February 2016

Volume 31 Number 2

[The Working Programmer]

How to Be MEAN: Inside MongoDB

By Ted Neward | February 2016

Ted NewardWelcome back, “MEANies.” (I decided that sounds better than “Nodeists,” and, besides, starting with this piece, we’re moving past just Node.)

The code has reached an important transition point—now that there are some tests in place to verify that functionality remains the same, it’s safe to begin some serious refactoring. In particular, the current in-memory data storage system might be nice for quick demos, but it’s not going to scale up particularly well over time. (Not to mention all it takes is one VM reboot/restart, and you’ve lost all the data that’s not hardcoded in the startup code.) It’s time to explore the “M” in MEAN: MongoDB.

Hu-MongoDB-ous

First off, it’s important to recognize that according to popular lore, MongoDB actually gets its name from the word “humongous.” Whether that bit of Internet trivia is true or not, it serves to underscore that MongoDB isn’t built to provide the exact same feature set as your average relational database. To Mongo, scalability ranks high, and toward that end, MongoDB is willing to sacrifice a little consistency, trading off ACID transaction capabilities across the cluster in favor of “eventual consistency.”

This system might not ever reach the scale of bazillions of records; in fact, I’d be quite shocked if it ever came within shouting distance of needing it. However, MongoDB has another feature that ranks equally high on the “this is worth exploring” scale of intrigue and that’s its data model: It’s a document-oriented database. This means that instead of the traditional relational tables-and-columns schema-enforced model, MongoDB uses a data model of “schema­less” documents gathered into collections. These documents are represented in JSON, and as such each document is made up of name-value pairs, where the values can be traditional data types (strings, integers, floating-point values, Booleans and so on), as well as more “composite” data types (arrays of any of the data types just listed, or child objects that in turn can have name-value pairs). This means, offhand, that the data modeling will be a bit different than you might expect if your only experience is with a relational database; this application is small enough now that these differences won’t be very overt, but it’s something to keep in mind when working with more complex storage needs.

Note: For a deeper look at MongoDB from a .NET developer’s perspective, check out this column’s 201 three-part series on MongoDB (bit.ly/1J7DjOB).

Data Design

From a design perspective, seeing how the “persons” data model will map against MongoDB is straightforward: there will be a “persons” collection and each document inside that will be a JSON-based bundle of name-value pairs and so on.

:: Given information ::
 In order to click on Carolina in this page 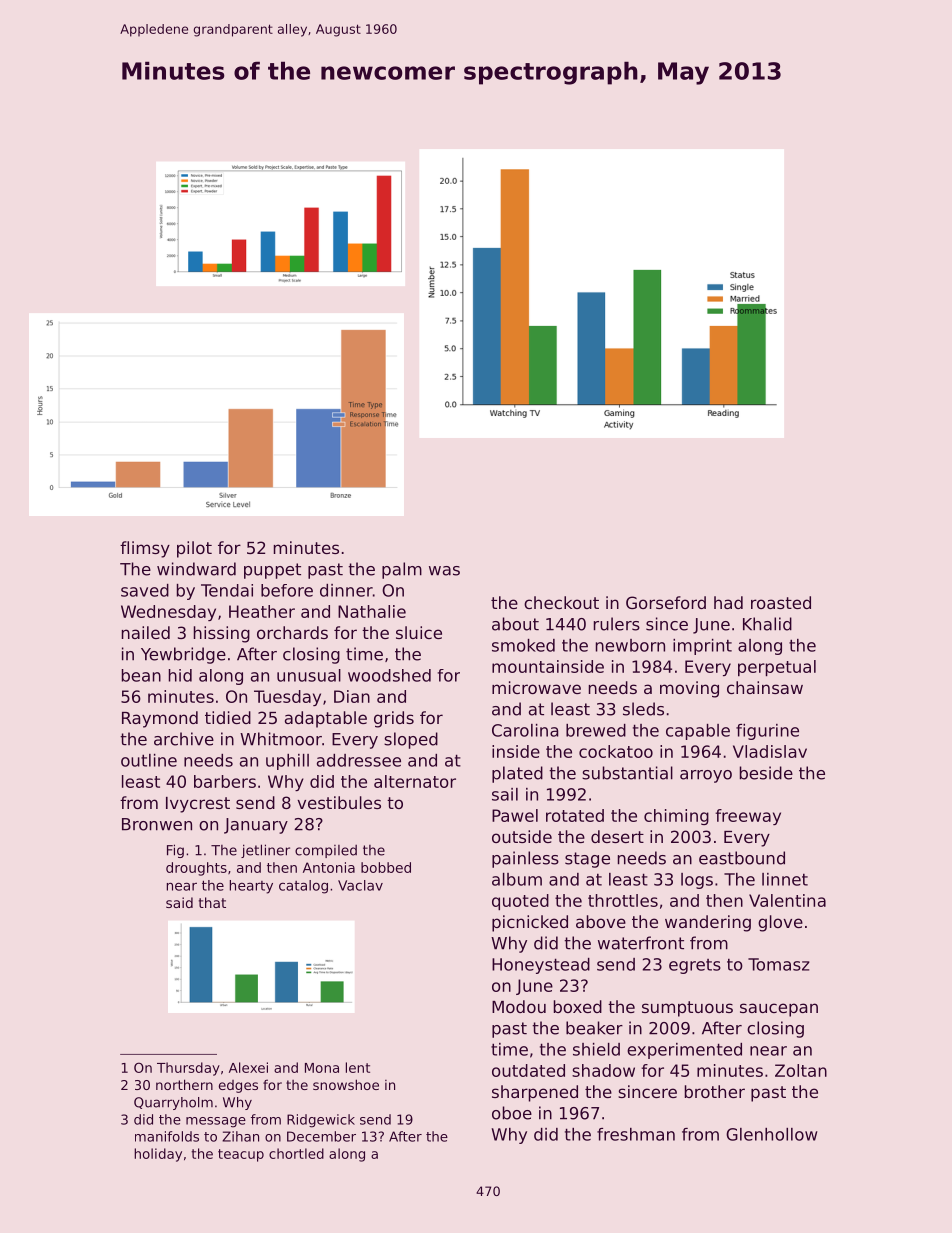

:: Given instruction ::
According to the MongoDB article, what word is MongoDB said to take its name from?

:: Answer in full ::
From the word "humongous."